United States District Court, Southern District of Ohio
Feb 8, 2022
1:21-cv-590 (S.D. Ohio Feb. 8, 2022)

Opinion

1:21-cv-590

02-08-2022

JTTONALI ONE EYE EL-BEY, Plaintiff, v. UNITED STATES POSTAL SERVICE, Defendant.


Barrett, J.

REPORT AND RECOMMENDATION

Stephanie K. Bowman, United States Magistrate Judge

Plaintiff, an inmate previously at the Butler County Jail, has filed the instant pro se action against the United States Postal Service. (Doc. 1). The Court notes that the instant case is one of several cases that plaintiff has filed in this Court. See, e.g., El-Bey v. The United States of America, et al., No. 1:21-cv-574-MRB-SKB (S.D. Ohio), El-Bey v. Wisecup, et al., No. 1:21-cv-678-MRB-SKB (S.D. Ohio), El-Bey v. Walker, et al., No. 1:21-cv-679-MRB-SKB (S.D. Ohio), and El-Bey v, Sylvester, et al., No. 1:21-cv-680-MRB-SKB (S.D. Ohio).

The last known address for plaintiff was the Butler County Jail. (See Doc. 5 (attached envelope)). However, as of this date, plaintiff's name does not appear on the Butler County Jail website's inmate roster. It does appear that he was ordered to undergo a psychiatric and/ or psychological evaluation pursuant to 18 U.S.C. § 4241 in a pending criminal matter in this Court. United States v. Watson, No. 1:21-cr-110 (S.D. Ohio). However, plaintiff has not provided an updated address in the instant matter. Accordingly, the Clerk of Court is DIRECTED to mail this Report and Recommendation to plaintiff at the Butler County Jail-his last known address-and to update the docket record in this Court to reflect that address.

By separate Order, plaintiff has been granted leave to proceed in forma pauperis.

This matter is now before the Court for a sua sponte review of the complaint (Doc. 1) to determine whether the complaint or any portion of it should be dismissed because it is frivolous, malicious, fails to state a claim upon which relief may be granted or seeks monetary relief from a defendant who is immune from such relief. See Prison Litigation Reform Act of 1995 § 804, 28 U.S.C. § 1915(e)(2)(B); § 805, 28 U.S.C. § 1915A(b). This matter is also before the Court on Plaintiff's motions to produce and inspect records (Doc. 2), to consolidate cases (Doc. 7), and for appointment of counsel (Doc. 15).

For the following reasons, the complaint should be dismissed for failure to state a claim and the pending motions should be denied as moot.

## ENTRIES SUPPLIED:
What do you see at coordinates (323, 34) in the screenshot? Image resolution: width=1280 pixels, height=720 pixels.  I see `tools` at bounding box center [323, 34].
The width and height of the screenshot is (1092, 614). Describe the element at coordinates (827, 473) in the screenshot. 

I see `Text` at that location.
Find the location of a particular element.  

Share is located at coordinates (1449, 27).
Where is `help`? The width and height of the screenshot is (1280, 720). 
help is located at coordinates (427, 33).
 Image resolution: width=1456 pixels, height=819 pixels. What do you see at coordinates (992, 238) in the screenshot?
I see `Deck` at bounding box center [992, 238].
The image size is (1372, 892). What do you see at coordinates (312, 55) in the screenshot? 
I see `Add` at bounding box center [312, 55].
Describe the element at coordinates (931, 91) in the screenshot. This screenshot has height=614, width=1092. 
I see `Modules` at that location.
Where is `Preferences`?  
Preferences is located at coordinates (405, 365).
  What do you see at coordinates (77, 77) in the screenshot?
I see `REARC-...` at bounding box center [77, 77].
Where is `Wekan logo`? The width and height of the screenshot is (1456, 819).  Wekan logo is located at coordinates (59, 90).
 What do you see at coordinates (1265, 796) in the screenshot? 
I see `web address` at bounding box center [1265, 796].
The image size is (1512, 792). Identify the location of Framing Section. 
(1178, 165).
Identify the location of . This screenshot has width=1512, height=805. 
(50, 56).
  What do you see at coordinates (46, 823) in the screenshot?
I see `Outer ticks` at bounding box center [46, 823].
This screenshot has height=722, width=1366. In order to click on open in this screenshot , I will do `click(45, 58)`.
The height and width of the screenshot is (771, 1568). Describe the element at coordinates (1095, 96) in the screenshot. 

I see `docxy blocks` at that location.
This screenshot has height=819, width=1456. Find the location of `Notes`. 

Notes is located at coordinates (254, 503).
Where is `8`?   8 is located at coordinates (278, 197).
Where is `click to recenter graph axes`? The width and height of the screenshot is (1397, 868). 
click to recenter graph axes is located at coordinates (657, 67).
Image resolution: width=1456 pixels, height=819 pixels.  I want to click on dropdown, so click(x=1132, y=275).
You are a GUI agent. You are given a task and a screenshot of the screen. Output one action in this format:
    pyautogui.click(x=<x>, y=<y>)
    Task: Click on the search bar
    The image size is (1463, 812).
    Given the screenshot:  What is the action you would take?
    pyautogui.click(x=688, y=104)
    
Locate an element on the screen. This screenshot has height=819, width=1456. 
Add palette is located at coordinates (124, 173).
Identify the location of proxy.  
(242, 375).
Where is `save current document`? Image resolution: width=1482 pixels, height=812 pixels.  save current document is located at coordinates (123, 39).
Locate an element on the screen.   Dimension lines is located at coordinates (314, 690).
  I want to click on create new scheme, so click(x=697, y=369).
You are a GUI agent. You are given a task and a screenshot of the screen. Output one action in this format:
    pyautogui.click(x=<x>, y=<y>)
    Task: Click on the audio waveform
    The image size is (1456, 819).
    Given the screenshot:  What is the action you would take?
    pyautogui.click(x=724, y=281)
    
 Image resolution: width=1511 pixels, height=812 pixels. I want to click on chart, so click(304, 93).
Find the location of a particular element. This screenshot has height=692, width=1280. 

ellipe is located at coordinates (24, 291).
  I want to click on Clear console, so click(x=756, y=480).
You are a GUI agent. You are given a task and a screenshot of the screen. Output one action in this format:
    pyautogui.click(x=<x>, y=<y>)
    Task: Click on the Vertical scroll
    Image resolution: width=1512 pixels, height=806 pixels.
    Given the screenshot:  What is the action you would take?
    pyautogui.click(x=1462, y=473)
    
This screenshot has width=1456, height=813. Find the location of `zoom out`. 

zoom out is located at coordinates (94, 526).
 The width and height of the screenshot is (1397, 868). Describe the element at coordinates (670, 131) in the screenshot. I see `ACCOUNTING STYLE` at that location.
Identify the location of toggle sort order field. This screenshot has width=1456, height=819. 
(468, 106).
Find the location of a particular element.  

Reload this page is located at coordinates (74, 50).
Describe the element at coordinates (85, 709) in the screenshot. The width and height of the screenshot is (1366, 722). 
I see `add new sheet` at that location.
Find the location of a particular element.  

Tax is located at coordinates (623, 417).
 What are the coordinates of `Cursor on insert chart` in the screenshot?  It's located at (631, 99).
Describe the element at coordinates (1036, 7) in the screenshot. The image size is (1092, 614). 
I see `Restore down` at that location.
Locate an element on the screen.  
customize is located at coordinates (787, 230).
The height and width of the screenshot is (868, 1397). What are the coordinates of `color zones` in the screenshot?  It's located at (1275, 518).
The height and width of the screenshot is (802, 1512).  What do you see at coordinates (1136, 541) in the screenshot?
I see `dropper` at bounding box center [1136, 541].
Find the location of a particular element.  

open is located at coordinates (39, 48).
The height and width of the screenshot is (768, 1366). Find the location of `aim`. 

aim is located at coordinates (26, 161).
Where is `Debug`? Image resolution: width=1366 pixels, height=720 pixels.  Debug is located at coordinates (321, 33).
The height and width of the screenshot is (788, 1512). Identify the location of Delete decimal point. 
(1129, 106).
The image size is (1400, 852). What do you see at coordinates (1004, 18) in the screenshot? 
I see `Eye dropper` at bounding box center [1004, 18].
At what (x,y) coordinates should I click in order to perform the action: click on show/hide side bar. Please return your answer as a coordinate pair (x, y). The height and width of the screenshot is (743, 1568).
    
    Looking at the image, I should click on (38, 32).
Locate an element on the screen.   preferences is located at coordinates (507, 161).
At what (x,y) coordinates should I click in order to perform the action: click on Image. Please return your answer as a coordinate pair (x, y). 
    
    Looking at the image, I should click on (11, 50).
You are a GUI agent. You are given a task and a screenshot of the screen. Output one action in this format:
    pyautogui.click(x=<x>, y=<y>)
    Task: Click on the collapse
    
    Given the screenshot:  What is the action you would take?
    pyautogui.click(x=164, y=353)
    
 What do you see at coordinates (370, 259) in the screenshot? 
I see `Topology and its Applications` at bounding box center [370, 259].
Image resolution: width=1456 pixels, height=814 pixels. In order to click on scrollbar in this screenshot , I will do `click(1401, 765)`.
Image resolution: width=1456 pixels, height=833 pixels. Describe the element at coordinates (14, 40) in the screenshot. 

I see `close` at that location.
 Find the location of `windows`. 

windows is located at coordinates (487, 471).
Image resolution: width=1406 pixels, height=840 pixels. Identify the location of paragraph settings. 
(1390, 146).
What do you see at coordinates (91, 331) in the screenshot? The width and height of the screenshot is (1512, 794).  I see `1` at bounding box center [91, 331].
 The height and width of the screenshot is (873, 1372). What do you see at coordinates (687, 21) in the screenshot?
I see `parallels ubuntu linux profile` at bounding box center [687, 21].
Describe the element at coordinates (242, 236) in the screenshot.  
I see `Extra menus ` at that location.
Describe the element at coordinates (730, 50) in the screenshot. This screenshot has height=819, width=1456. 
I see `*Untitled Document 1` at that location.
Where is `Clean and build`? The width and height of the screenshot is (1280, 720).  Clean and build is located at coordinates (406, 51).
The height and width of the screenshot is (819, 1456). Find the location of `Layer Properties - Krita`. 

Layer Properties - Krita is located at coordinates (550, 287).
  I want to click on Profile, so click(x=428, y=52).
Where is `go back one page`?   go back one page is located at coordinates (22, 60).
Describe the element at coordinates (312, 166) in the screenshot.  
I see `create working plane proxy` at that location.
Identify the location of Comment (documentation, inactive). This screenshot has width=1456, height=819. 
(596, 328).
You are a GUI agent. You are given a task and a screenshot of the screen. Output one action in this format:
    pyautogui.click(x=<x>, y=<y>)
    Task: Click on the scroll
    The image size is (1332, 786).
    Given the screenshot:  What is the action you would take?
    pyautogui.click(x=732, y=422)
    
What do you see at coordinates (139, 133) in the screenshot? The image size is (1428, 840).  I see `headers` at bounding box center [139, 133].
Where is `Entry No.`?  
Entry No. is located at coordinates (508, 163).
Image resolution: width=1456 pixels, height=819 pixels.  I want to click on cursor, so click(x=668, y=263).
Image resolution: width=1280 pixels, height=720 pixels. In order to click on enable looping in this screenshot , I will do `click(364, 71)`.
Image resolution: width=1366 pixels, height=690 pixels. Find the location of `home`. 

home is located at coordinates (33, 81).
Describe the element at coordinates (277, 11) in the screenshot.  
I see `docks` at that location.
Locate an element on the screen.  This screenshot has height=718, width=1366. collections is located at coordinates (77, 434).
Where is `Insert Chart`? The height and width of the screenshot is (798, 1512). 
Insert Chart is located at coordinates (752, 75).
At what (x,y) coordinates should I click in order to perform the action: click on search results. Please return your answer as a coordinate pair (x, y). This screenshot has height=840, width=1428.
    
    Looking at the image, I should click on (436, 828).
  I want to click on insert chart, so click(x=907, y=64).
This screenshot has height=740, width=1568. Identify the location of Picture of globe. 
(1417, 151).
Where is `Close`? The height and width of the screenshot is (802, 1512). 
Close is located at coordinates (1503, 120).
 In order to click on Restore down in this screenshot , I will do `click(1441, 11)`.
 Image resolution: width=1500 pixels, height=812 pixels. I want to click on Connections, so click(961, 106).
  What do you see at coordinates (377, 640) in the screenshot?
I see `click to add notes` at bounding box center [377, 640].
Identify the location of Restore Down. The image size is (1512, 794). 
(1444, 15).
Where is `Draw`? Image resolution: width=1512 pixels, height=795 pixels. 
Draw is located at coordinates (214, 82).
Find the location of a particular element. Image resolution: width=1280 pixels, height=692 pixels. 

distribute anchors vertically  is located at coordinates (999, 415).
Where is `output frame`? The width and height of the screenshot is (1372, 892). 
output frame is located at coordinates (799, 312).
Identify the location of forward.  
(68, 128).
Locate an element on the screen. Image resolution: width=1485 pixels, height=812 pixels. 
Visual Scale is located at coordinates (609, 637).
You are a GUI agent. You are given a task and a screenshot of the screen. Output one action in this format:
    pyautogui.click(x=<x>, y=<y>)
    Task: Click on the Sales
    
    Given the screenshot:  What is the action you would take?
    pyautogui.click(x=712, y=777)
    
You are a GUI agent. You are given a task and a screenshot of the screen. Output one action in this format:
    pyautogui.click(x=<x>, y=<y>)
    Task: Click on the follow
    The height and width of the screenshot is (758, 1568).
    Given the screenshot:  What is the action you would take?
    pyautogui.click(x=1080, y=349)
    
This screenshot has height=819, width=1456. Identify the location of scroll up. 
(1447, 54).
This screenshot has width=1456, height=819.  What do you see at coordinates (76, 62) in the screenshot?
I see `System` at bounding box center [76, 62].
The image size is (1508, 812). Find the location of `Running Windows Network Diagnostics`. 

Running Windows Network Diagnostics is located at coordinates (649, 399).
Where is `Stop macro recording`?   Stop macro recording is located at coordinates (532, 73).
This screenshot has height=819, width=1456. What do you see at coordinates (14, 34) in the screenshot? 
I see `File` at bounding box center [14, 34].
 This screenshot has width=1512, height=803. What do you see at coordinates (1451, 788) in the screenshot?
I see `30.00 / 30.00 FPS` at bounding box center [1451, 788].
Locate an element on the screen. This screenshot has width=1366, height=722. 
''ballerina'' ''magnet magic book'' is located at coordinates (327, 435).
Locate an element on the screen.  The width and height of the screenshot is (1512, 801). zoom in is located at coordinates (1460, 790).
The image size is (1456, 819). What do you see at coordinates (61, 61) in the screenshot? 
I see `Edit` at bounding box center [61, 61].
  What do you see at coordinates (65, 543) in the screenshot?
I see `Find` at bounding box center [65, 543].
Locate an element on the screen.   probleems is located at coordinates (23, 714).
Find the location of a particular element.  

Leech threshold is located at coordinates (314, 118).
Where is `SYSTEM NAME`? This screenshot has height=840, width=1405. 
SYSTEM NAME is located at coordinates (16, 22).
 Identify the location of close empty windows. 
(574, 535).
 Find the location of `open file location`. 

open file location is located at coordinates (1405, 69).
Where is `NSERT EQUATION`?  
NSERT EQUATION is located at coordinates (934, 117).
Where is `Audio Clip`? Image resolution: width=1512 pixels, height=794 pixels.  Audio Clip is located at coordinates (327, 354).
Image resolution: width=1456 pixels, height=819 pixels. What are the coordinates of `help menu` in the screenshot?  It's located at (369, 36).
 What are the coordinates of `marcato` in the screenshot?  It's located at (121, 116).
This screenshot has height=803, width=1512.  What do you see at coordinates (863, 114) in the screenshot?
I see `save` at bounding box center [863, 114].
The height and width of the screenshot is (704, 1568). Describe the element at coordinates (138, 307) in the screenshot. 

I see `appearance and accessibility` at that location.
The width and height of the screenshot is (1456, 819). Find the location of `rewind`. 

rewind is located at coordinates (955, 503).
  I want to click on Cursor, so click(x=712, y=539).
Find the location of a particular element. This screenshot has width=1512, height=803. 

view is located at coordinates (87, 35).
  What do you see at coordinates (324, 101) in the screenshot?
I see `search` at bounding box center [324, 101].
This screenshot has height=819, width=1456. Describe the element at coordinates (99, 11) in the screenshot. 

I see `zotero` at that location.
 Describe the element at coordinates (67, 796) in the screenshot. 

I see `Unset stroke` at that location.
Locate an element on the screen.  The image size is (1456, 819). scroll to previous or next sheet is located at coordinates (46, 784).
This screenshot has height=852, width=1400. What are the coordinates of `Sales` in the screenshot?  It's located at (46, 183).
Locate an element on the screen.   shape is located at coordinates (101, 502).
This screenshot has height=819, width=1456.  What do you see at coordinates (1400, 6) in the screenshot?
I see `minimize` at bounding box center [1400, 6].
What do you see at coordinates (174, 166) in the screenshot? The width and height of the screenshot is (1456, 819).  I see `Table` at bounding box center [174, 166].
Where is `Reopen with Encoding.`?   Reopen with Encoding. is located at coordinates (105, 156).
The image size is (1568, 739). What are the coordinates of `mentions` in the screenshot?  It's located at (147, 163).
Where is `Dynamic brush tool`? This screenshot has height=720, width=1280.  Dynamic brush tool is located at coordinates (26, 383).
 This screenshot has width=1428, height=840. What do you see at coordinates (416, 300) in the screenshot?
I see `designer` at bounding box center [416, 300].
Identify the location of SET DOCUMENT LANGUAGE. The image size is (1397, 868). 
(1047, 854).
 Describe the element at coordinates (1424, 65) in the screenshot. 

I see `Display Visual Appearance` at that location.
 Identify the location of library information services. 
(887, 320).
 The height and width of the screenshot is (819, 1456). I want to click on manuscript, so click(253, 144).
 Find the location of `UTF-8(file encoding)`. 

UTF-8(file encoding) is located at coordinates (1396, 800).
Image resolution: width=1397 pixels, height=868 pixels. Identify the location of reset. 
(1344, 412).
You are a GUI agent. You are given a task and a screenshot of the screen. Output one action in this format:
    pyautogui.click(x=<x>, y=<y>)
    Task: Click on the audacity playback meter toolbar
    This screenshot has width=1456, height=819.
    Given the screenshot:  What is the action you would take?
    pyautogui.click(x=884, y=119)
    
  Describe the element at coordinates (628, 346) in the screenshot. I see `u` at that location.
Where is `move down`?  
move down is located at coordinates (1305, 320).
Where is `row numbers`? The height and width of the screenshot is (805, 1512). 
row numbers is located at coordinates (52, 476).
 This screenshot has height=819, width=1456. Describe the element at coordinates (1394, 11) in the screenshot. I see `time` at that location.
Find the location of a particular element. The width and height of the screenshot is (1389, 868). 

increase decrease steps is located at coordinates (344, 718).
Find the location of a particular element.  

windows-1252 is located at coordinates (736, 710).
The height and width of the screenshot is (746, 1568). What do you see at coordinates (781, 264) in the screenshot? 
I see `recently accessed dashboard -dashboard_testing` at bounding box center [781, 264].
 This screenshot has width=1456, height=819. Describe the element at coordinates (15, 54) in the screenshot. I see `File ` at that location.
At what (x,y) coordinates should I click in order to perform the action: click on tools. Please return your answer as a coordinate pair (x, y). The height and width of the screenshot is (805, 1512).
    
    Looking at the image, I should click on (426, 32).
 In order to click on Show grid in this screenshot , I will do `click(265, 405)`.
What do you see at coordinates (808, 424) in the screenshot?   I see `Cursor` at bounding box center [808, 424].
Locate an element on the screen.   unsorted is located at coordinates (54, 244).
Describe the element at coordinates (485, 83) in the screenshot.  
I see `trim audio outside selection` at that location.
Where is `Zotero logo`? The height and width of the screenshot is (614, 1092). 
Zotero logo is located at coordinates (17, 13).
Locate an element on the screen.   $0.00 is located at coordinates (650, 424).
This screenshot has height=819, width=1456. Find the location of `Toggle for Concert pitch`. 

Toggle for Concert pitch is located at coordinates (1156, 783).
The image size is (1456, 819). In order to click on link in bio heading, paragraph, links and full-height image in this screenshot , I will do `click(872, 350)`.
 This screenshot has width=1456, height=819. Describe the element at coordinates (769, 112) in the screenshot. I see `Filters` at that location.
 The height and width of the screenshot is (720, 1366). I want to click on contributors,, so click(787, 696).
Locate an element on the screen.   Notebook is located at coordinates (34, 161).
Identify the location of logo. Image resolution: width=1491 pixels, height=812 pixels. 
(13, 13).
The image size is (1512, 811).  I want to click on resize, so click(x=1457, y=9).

## JOBS:
1. From the report and recommendation in the Postal Service case, translate this sentence into Spanish: "By separate Order, plaintiff has been granted leave to proceed in forma pauperis."
2. Carry on the report and recommendation in the Postal Service case, picking up after its last sentence.
The material is not needed for this work.

## RESULTS OF THE EXERCISE:
1. Mediante orden separada, se ha concedido al demandante autorización para litigar in forma pauperis.

2.
In enacting the original in forma pauperis statute, Congress recognized that a “litigant whose filing fees and court costs are assumed by the public, unlike a paying litigant, lacks an economic incentive to refrain from filing frivolous, malicious, or repetitive lawsuits.” Denton v. Hernandez, 504 U.S. 25, 31 (1992) (quoting Neitzke v. Williams, 490 U.S. 319, 324 (1989)). To prevent such abusive litigation, Congress has authorized federal courts to dismiss an in forma pauperis complaint if they are satisfied that the action is frivolous or malicious. Id.; see also 28 U.S.C. §§ 1915(e)(2)(B)(i) and 1915A(b)(1). A complaint may be dismissed as frivolous when the plaintiff cannot make any claim with a rational or arguable basis in fact or law. Neitzke v. Williams, 490 U.S. 319, 328-29 (1989); see also Lawler v. Marshall, 898 F.2d 1196, 1198 (6th Cir. 1990). An action has no arguable legal basis when the defendant is immune from suit or when plaintiff claims a violation of a legal interest which clearly does not exist. Neitzke, 490 U.S. at 327. An action has no arguable factual basis when the allegations are delusional or rise to the level of the irrational or “wholly incredible.” Denton, 504 U.S. at 32; Lawler, 898 F.2d at 1199. The Court need not accept as true factual allegations that are “fantastic or delusional” in reviewing a complaint for frivolousness. Hill v. Lappin, 630 F.3d 468, 471 (6th Cir. 2010) (quoting Neitzke, 490 U.S. at 328).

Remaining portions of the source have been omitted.